Collected data entries:

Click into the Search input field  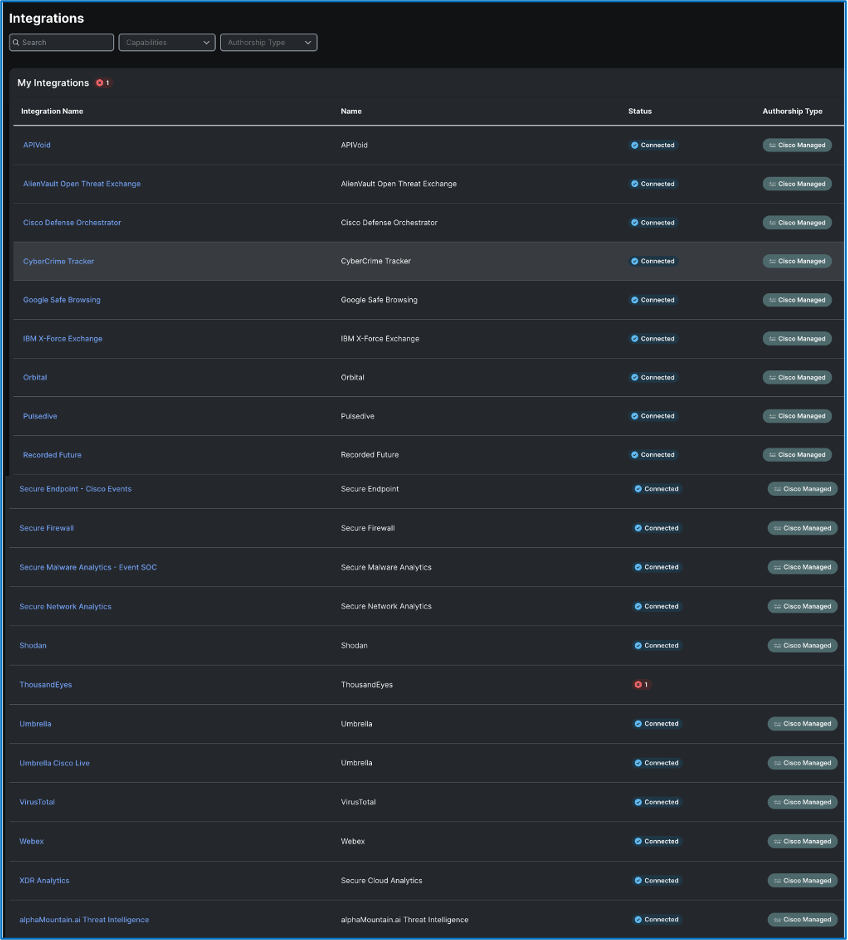[x=66, y=43]
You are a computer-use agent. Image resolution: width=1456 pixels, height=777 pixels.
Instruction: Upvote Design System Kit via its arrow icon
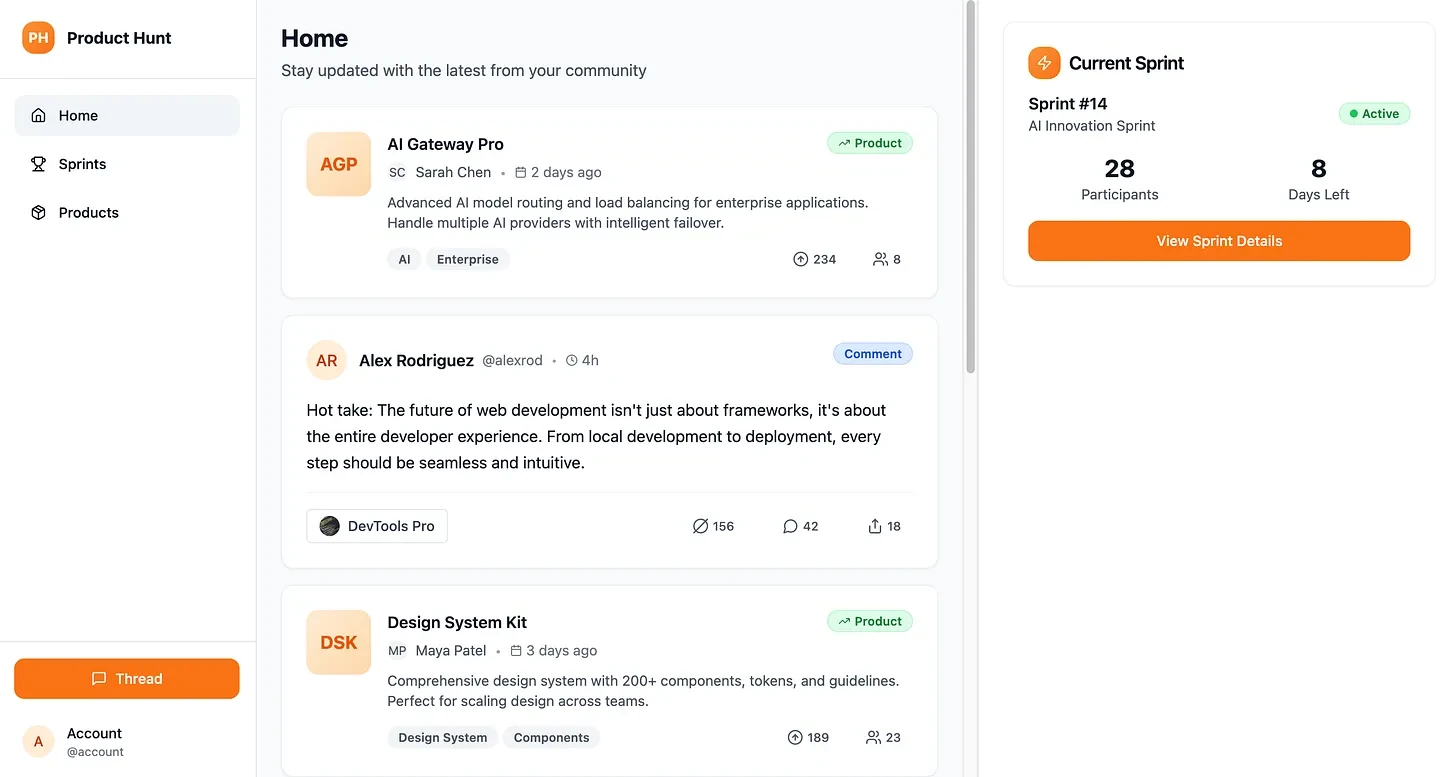tap(795, 737)
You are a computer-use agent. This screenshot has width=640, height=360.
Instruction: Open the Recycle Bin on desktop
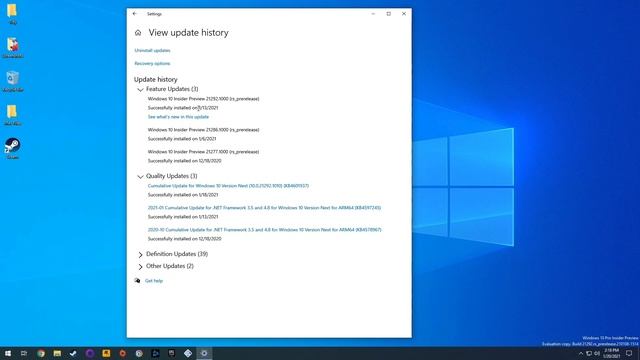pos(13,81)
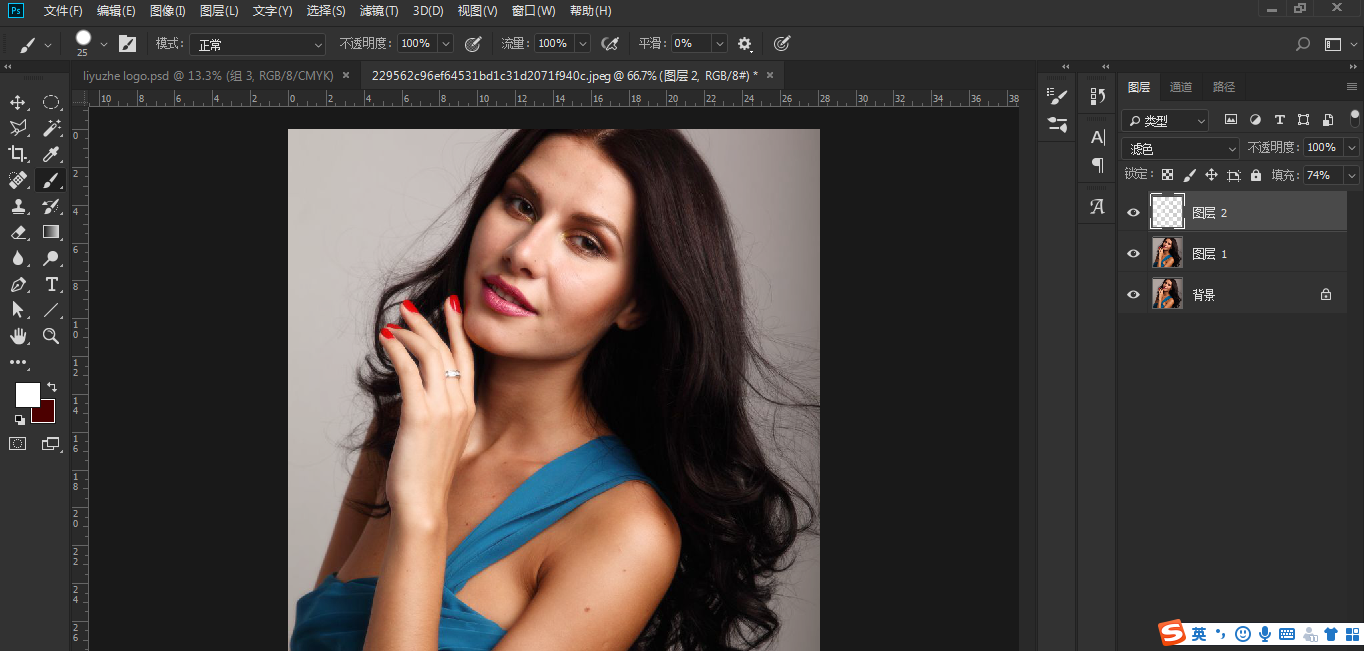Viewport: 1364px width, 651px height.
Task: Select the Clone Stamp tool
Action: pos(18,206)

» Your assignment
Scan the entries above for the string "computer" and copy each line containing it.

» Answer space
You are a computer-use agent. Image resolution: width=1456 pixels, height=777 pixels.
You are a computer-use agent. This screenshot has width=640, height=360.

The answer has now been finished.